Using Google Cloud Platform (GCP) in a multi-cloud transformation demonstrates the sophistication and power of its Big Data Platform (DataProc & more) to drive cost and stability optimization resulting in 205% return on cloud costs and 168% return on run time.
The Power of GCP in a Multi-Cloud World
Introduction
When making a decision for your organization on where to host your applications and store your data, there are several factors to consider. This decision has become more nuanced, as highlighted in a survey by Gartner in 2019[1], where they found that 81% of organizations today are using multiple cloud providers and their provider of choice can depend on the specific use case.
In 2020, Kin + Carta went on a journey with Google and a large investment research firm that offers digital product solutions to determine the core benefits of a multi-cloud environment, whilst highlighting the specific scenarios where GCP provided a significant value proposition over its competitors.
Background
This global financial services research firm provides a range of research, risk and investment management service offerings.
Kin + Carta and Google were engaged by this firm’s quantitative risk team, who provide risk portfolio analysis to its customers in an effort to improve their overall investment decisions.
This quantitative risk team had significant challenges with their current single cloud platform and wanted to align on an architecture to address the following core problem spaces:
- Performance, Stability and Optimization
- Cloud Costs
- Multi-Cloud Interoperability
To create a successful outcome, we identified and aligned on a North Star and Key Success Criteria to drive to measurable results.

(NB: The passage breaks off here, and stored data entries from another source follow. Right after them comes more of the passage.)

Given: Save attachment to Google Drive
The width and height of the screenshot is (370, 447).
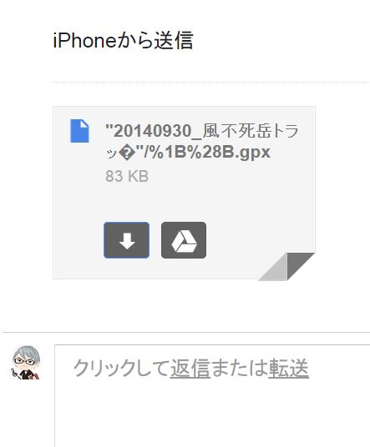Looking at the screenshot, I should pyautogui.click(x=184, y=240).
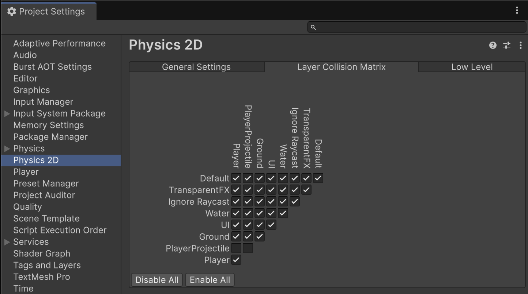Click the search magnifier icon

(x=313, y=27)
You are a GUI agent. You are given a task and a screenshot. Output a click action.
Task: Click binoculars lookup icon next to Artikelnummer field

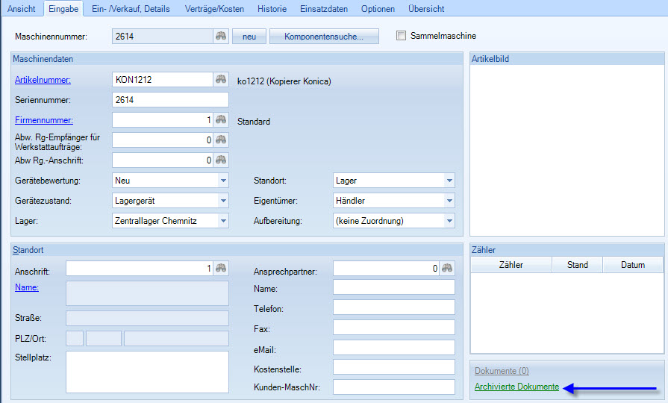221,80
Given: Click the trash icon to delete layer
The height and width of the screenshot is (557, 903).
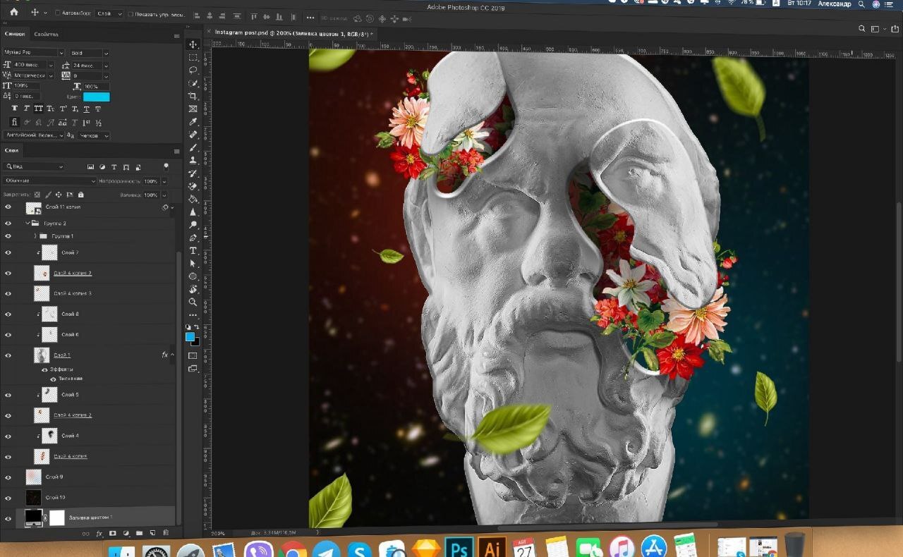Looking at the screenshot, I should (166, 533).
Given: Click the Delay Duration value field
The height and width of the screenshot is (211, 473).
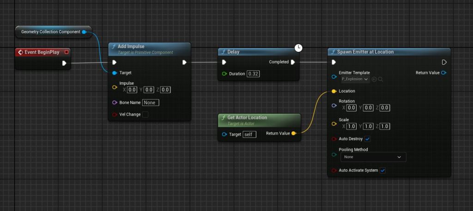Looking at the screenshot, I should 253,74.
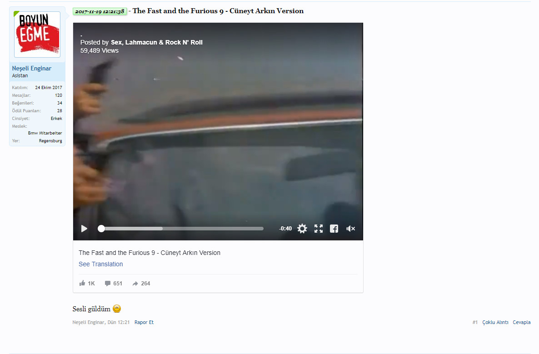Image resolution: width=539 pixels, height=354 pixels.
Task: Click the Sex, Lahmacun & Rock N' Roll page name
Action: click(157, 42)
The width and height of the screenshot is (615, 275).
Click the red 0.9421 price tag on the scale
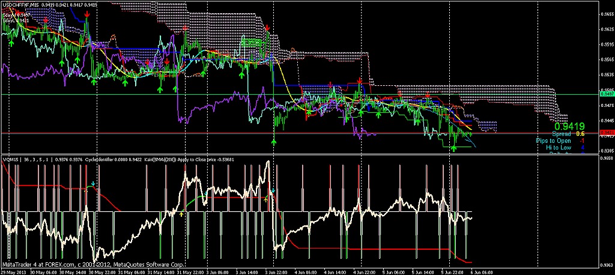tap(607, 132)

North Star and Key Success Criteria
We defined our Engagement North Star as follows: ‘Create a more automated execution of the risk model, provide better execution stability, more transparency in pricing and lower the total cost of ownership, whilst ensuring zero friction in terms of multi-cloud interoperability.’ We then used this to drive our success criteria on the engagement:
Additional Considerations
Orchestration, Monitoring and Logging
Orchestration is critical to improving TCO by reducing manual effort to run the end to end model. Monitoring at a job and instance level is key to ensuring we have transparency into failures and performance concerns. With logging in place we can reduce cost of triage and improve manageability of the platform.
Code Standardization
With cloud agnostic code we can write once and release anywhere, making a multi-cloud environment more sustainable and providing better long term options to the business.
Recovery
Ensuring that we can automatically recover our risk model run from the point of failure is critical and results in reduced costs and improved end to end performance.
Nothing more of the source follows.